オブジェクト指向プログラミングにおける 特徴的な実行時エラーとして, オブジェクトが対応するメソッドを持たないメッセージを送信される, いわゆる “Message not Understood” エラー(以後 MNU-error) がある. オブジェクト指向の計算においては オブジェクト間のメッセージの送受が計算の進行そのものであり, それが妨げられる MNU-error は オブジェクト指向言語に対する型推論が 最も考慮するべきことがらである.

Palsberg らによって提案されている方法では, プログラム中のデータフローを制約式によって表現し, データの種別をクラスによって分類することで クラスの集合からなる型を推論する. この方法の問題点として, クラスの継承を単なるコードの複製と見なしていることから, 複製された同一のコードに型推論の計算がまた必要になること, 多相な型を表現する能力の不足が挙げられる. そこで本論文ではまず Palsberg らの方法論に基づいた 別の型推論アルゴリズムを提案する. このアルゴリズムは, クラスのテキスト記述から直接制約式集合を構成し, 継承がある時にはそれらの合成によって新たな制約式集合を構成する ことによりクラス継承を直接取り扱う. こうして得られた制約式はプログラムのデータフローを表しており, その解の存在はプログラムの MNU-error 安全な実行を保証する.

アルゴリズムの定式化のために言語を設定し、 この言語の動作的意味を状態遷移モデルによって定義する. このモデルの遷移関係を用いることで, 本アルゴリズムによって安全であると判定されたプログラムは 実行したときに MNU-error にならないこと, すなわちアルゴリズムの健全性を証明する.

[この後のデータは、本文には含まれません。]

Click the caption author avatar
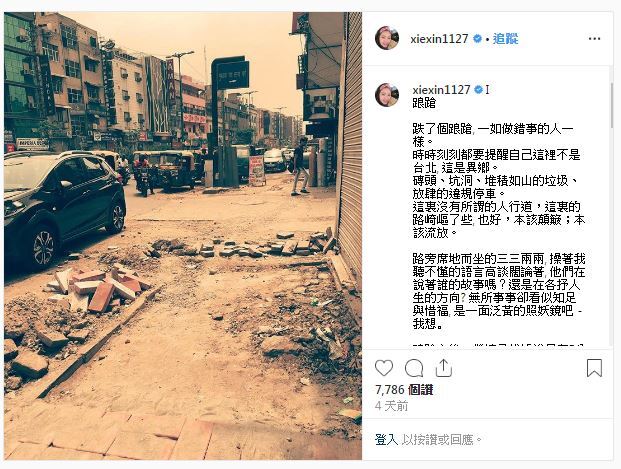This screenshot has height=469, width=621. 387,95
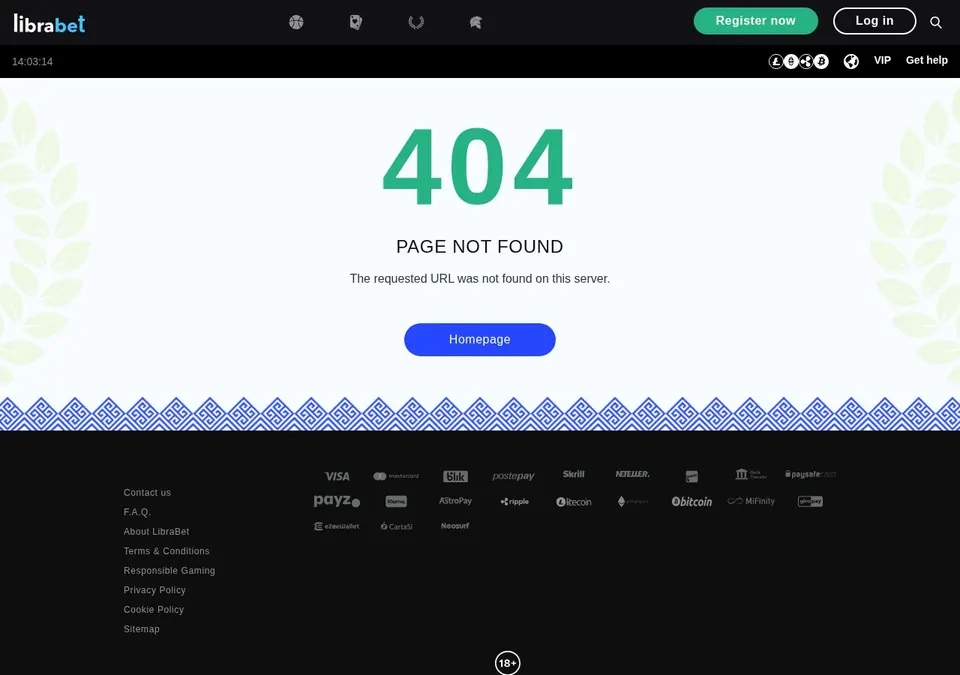Open the Contact us footer link
960x675 pixels.
(x=147, y=492)
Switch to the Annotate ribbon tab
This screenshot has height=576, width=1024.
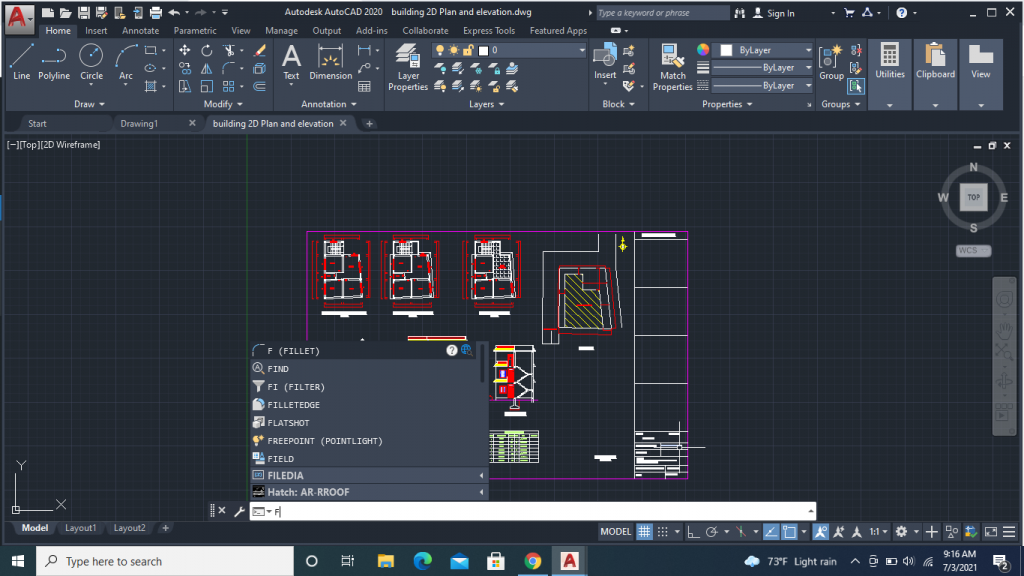pos(140,31)
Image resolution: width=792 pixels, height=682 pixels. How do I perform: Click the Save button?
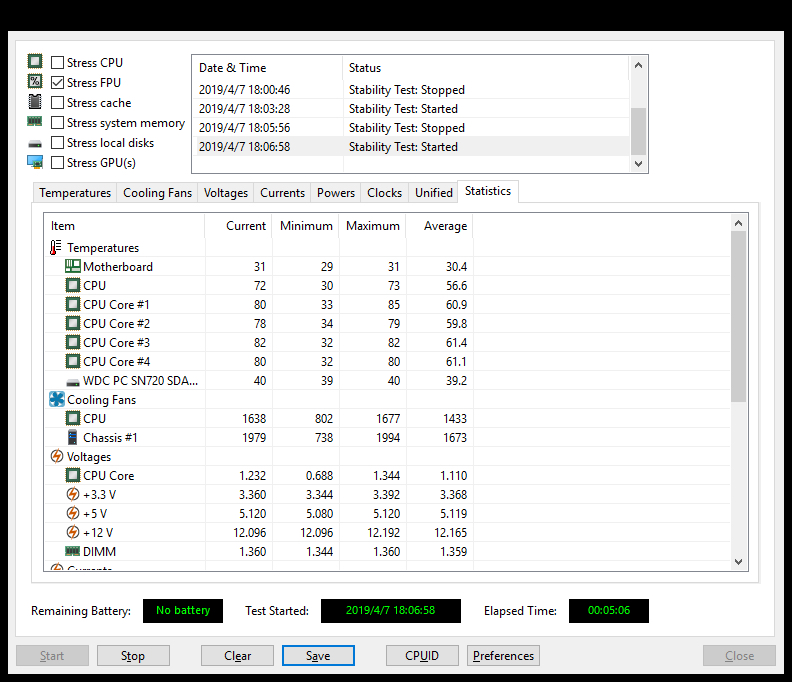click(318, 656)
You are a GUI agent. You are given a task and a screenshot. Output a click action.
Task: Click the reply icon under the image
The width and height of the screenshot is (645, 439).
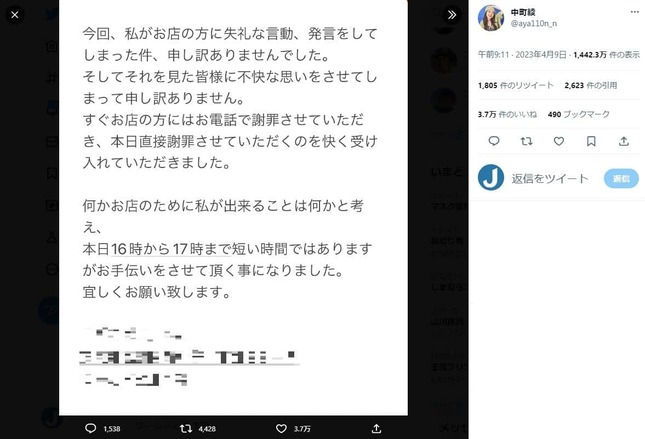[90, 428]
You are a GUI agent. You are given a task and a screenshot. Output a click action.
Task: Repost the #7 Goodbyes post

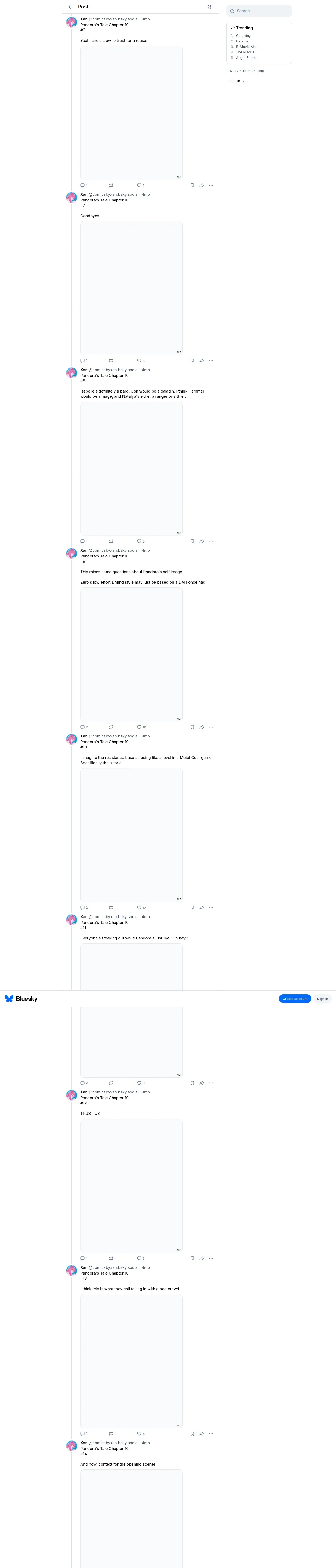[111, 360]
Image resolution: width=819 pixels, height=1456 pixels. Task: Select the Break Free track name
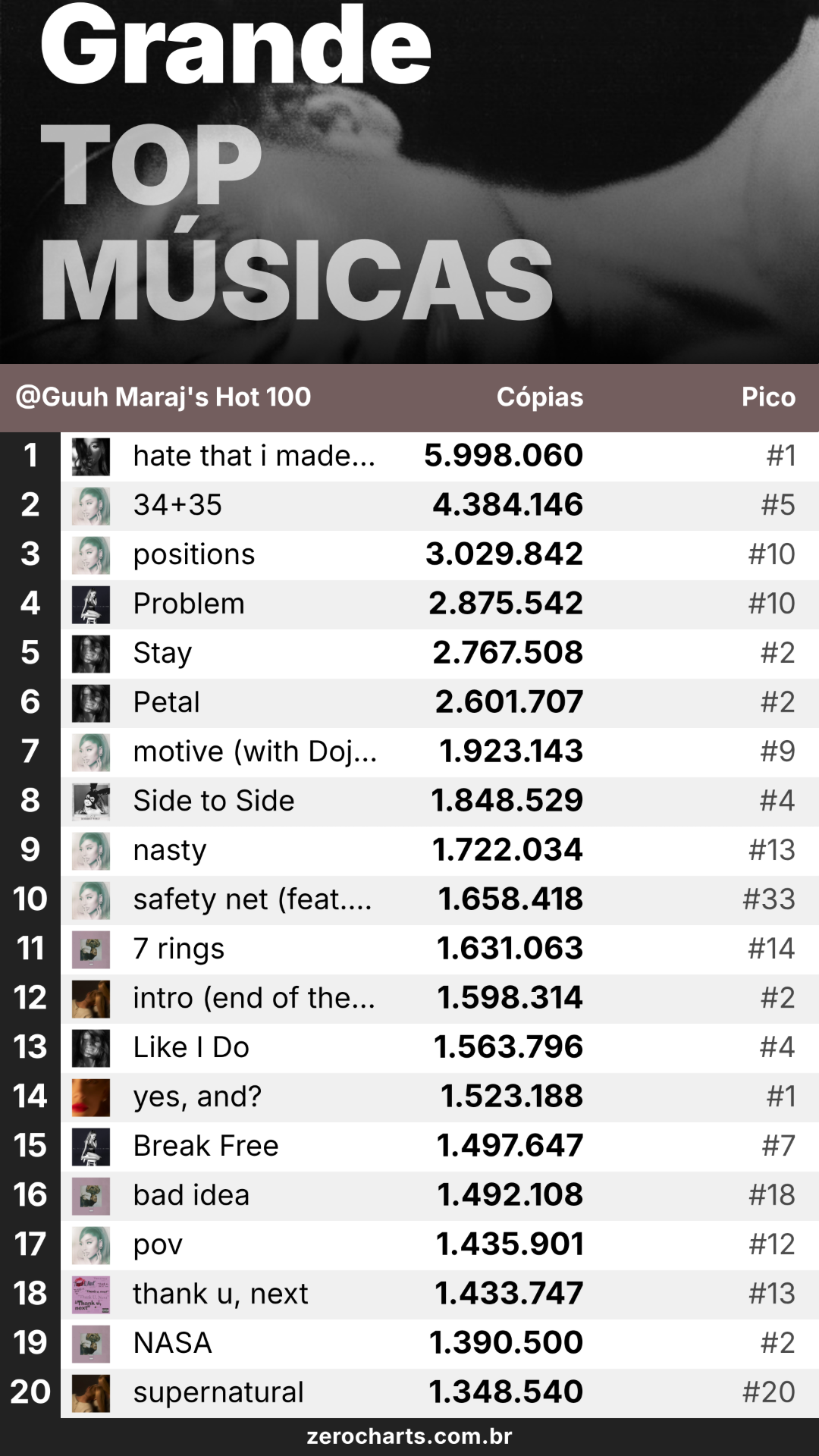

この制約を用いるプログラムの解析の手法には 他のオブジェクトを格納するためのクラスの型付けが困難であるという 欠点が指摘されている. 本アルゴリズムではクラスを単位として記述する オブジェクト指向プログラムの局所性を利用して制約式を構成するため, これを単位として制約式の複製を作ることで 拡張してこれらの問題を解決する アルゴリズムの拡張方法を提案する.